Since everyone has gone to town about two particular serials, Jassi on Sony and Karishma on Sahara, let me take them up first. Although their plots are not exactly original, as any canny TV watcher can tell you, the fact that they are different from the usual run of Indian serials is because their themes are well worked out. Their actresses (I refuse to call them actors) are of high professional standards and not dependent on beauty salons or sari designers for their charecterisation, if one can call it that. Jassi, or Jasmeet Walia in real life, carries off her geometrical and awful fringe, her bad teeth and her gaucherie with full control and obvious enjoyment. Just as Sachin Tendulkar derives his vast following partly because he visibly enjoys his cricket in addition to being a genius at it. So also the badly dressed and clumsy Jassi — let loose incredibly in a fashion house and then in its office where her female colleagues as well as some of the men both make merciless fun of her and exploit her — seems to enjoy her role whether in office or as a typical middle-class daughter of marriageable age at home. She seldom overacts for which the temptation must always be there. Indeed she lives her role, which is what adds to the viewer’s enjoyment as well. Without good acting, the serial would have flopped badly, and the central character, in a difficult non-glamorous role, leads the way in style, cleverly concealing her innate intelligence, which helps her to see through her tormentors and keep her options open.

 

As for Karishma, Karishma Kapoor’s major debut on the small screen has confirmed her stature as an actress of sensitivity and imagination. Her stint with top directors like Shyam Benegal has given her excellent training and experience and brought out her natural talents. In the few episodes I have seen, she has passed through a gamut of emotions, settings and ages, from scrubbing a floor as a shy young girl, to acting the tough matriarch of a difficult and scheming industrial family. While her granny glasses do part of the trick, her make-up fails to to keep pace with her age in her older sequences, which alternate so closely with her younger sequences that it shows. What, not one wrinkle?
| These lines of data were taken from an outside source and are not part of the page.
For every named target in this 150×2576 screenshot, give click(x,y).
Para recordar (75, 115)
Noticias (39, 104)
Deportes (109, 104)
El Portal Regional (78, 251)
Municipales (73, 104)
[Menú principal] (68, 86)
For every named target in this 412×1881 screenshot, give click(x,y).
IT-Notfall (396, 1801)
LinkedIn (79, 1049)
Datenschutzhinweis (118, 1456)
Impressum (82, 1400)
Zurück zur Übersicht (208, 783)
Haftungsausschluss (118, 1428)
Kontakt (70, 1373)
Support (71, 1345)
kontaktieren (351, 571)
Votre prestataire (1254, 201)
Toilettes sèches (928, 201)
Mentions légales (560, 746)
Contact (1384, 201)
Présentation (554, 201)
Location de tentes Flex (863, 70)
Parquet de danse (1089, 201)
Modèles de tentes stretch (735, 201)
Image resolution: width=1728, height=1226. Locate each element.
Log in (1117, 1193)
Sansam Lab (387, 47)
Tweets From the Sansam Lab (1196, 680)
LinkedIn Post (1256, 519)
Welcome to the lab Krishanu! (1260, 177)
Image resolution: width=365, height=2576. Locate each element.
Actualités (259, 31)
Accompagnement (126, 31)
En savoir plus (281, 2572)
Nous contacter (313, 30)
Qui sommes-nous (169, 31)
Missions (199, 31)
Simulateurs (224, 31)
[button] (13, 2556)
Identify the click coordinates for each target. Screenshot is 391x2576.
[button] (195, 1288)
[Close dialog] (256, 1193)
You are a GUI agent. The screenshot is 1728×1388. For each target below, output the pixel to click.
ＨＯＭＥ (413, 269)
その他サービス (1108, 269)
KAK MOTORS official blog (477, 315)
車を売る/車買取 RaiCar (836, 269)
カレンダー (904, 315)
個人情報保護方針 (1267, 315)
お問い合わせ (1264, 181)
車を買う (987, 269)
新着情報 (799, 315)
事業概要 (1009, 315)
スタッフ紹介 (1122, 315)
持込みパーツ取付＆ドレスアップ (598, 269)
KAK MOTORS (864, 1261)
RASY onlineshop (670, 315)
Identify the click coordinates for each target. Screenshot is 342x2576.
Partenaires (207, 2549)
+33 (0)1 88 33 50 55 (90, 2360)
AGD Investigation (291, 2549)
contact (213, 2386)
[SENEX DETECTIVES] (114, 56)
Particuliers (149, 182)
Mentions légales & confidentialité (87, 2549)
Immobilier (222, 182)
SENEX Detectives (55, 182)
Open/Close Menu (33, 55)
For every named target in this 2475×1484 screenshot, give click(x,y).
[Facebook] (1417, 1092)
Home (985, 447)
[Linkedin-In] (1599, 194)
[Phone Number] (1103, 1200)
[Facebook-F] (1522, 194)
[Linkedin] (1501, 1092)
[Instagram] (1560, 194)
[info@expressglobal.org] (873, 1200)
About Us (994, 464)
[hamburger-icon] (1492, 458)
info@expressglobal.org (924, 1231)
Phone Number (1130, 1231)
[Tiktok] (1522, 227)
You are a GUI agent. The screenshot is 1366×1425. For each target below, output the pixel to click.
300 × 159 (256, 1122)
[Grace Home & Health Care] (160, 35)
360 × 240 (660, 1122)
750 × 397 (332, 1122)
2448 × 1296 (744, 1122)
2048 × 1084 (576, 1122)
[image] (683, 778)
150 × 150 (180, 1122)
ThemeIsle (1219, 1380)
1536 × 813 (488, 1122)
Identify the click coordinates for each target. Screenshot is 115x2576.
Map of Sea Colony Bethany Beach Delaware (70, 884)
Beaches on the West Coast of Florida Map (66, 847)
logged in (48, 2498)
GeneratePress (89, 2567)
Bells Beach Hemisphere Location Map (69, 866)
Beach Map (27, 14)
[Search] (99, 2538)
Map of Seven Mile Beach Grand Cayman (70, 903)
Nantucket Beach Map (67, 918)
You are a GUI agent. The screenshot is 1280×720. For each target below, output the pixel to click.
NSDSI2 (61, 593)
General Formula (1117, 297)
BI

I would, however, like to point out that for the TV columnist to view any serial properly and in its entirety is virtually impossible when they are scheduled at exactly the same time and sometimes not repeated. So if I am wary about passing firm judgements on our fast-proliferating and not always exciting serials, you know why. I would also like to repeat that quite often there are more advertisements than the serial itself and the new ploy of running a serial for four days in a week and then expecting you to catch up after a long interval is another irritant. Also off-putting is the theme music at the beginning of every serial, which is monotonously similar and lacking in musicality. And even a "different" serial like Karishma, has the same thundering sound and music effects which dog all serials. Constant suggestive sound seldom helps a serial, but silence does, which very few directors realise.

Some afterthoughts: One had no idea that specialist anchors have their specialist fans. But soon after NDTV bifurcated into English and Hindi, I started getting queries from viewers of the English channel: "Where has business specialist Chetan Sharma gone? Where has our favourite reporter Sanjay Ahirwal gone?" I had no idea until one caller lamented: "Have they vanished into the Hindi channel for ever?" Anyway, take heart, viewers. Last week I saw Chetan Sharma sometimes in the early-evening English bulletins and caught a very fleeting glance of Sanjay Ahirwal reporting. I am sure NDTV will take note of your preferences. I have often wondered why the Cadbury Quiz for schoolchildren must be shown at midnight. Am I watching a repeat or is it the usual mindless scheduling which dogs time schedules for our young viewers? Also, DD’s Hindi commentators for cricket seem to treat their commentaries like First Lessons in Cricket for moronic viewers and are overloaded with constant advice to Rahul Dravid, Tendulkar, etc. about how exactly they should have played a particular shot. This they alternate with the most obvious factual description of something viewers can clearly see for themselves. Unfortunately or fortunately, the players cannot hear their gratituous armchair advice on the field so only the viewer gets irritated. Lastly, I must make a correction and an apology to Apollo Tyres. The advertisement I liked so much and which I described two columns ago was wrongly attributed to MRF Tyres. It is actually by Apollo Tyres.